Data from the state-run Commission on Filipinos Overseas show there are 4,495 Filipinos in Palau. Twenty-one of them are considered permanent residents while some 4,434 are temporary migrant workers. CFO estimates the rest are undocumented.
Manila to Koror, Palau’s capital, is 90 minutes apart. It takes half that time if flying to or from the southern Philippine province of Davao.
Meanwhile, Filipinos are the second biggest foreigner group in Malaysia, Brunei, and the United States, according to the World Bank report and CFO estimates.
The US, the Philippines’s top source country of remittances, has some 38.4 million foreigners, says the WB.
Filipinos are behind US neighbor Mexico as the biggest foreigner group, as CFO estimates that there are now 3.4 million Filipinos in that continent.

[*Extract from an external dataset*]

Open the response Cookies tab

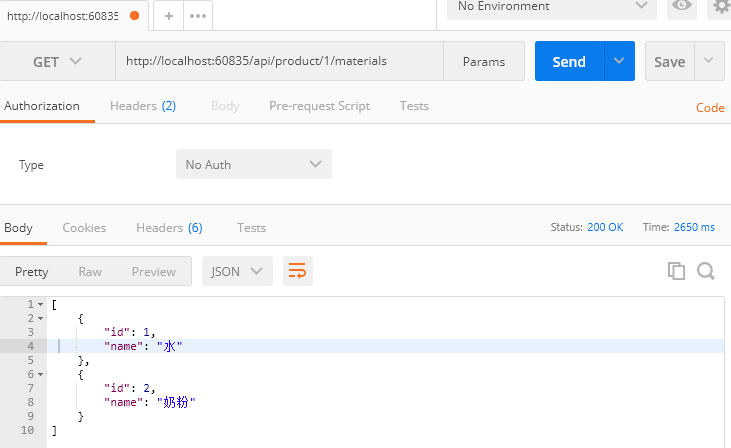click(x=84, y=228)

The WB report showed that of Malaysia’s 1.6 million foreigners, over a hundred thousand are Filipinos (100,233). The CFO June 2007 data confirms this.
Brunei, for its part, has some 124,193 foreigners; CFO estimates some 22,939 are Filipinos.

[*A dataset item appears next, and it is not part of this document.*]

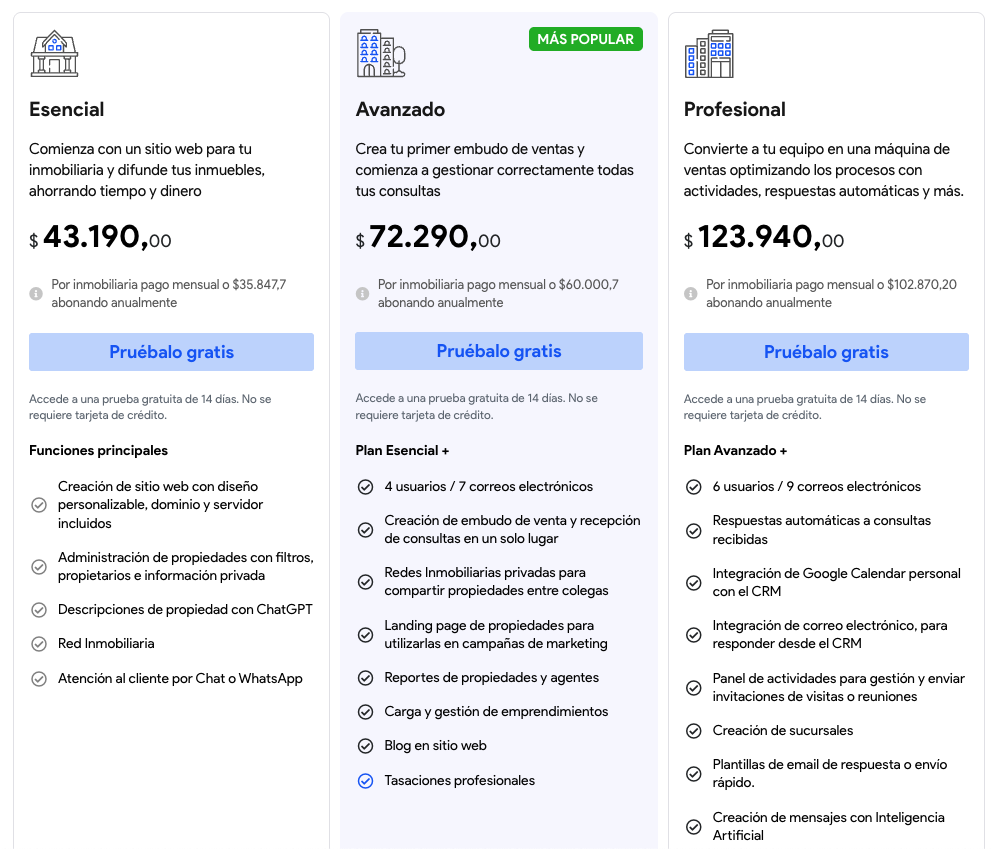Select the Tasaciones profesionales feature text
The height and width of the screenshot is (849, 992).
pos(459,780)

Filipinos form the third-biggest number of foreigners in Korea (50,165 of a total 551,193 foreigners) and the Marshall Islands.
The Marshall Islands, located in the western Pacific Ocean, have a thousand Filipinos as the third biggest foreigner group out of its estimated number of 1,667 foreigners: 2.7 percent of its total 65,000 people.

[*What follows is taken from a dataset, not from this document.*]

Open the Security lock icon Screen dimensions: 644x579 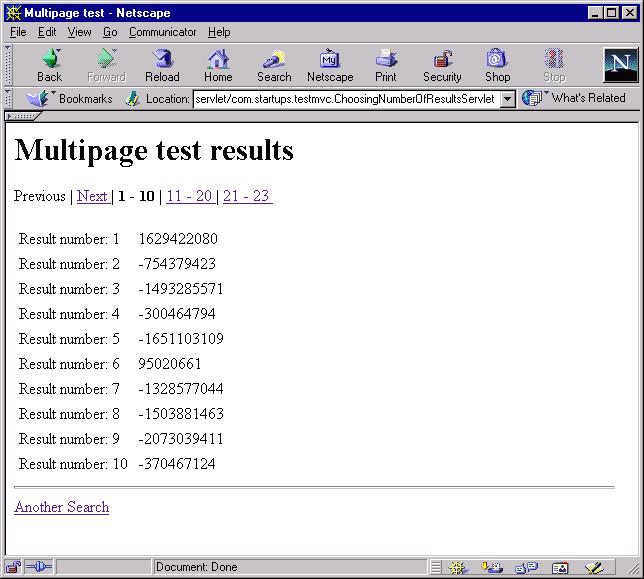click(442, 65)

Solomon Islands has some 3,279 foreigners out of some 489,000 people. CFO estimates there are 758 Filipinos there.
Filipinos are also the fourth-biggest group in Italy, which has roughly 2.5 million foreigners. Some 119,083 Filipinos are estimated to be in Italy, says CFO.
Saudi Arabia, the workplace of an estimated 1,016,820 Filipinos according to CFO data, shows that Filipinos are the fifth biggest immigrant group. The Muslim nation of some 24 million has some 6.36 million immigrants.
Filipinos form also the fifth-largest immigrant group in Japan; the country having some 2.05 million foreigners, according to the World Bank report. There are an estimated 313,291 Filipinos in Japan, CFO data reveals.
Cyprus is estimated to have some 116,137 immigrants and Filipinos are ranked sixth. CFO data show that there are 12,406 Filipinos in Cyprus.
Filipinos are also the sixth-biggest in Oman, which has some 627,571. CFO estimates there are some 33,000 Filipinos.
Filipinos are the seventh-biggest foreigner group in Canada (total of 6,105,722 foreigners) and Iceland (23,097 foreigners). In these countries, CFO estimates there are 789,943 and 1,400 Filipinos in Canada and Iceland, respectively.
The eighth-biggest group of foreigners in Australia’s 4.1 million and Cambodia’s 303,871 immigrant population are Filipinos, which are estimated to number to 232,447 and 1,572, respectively.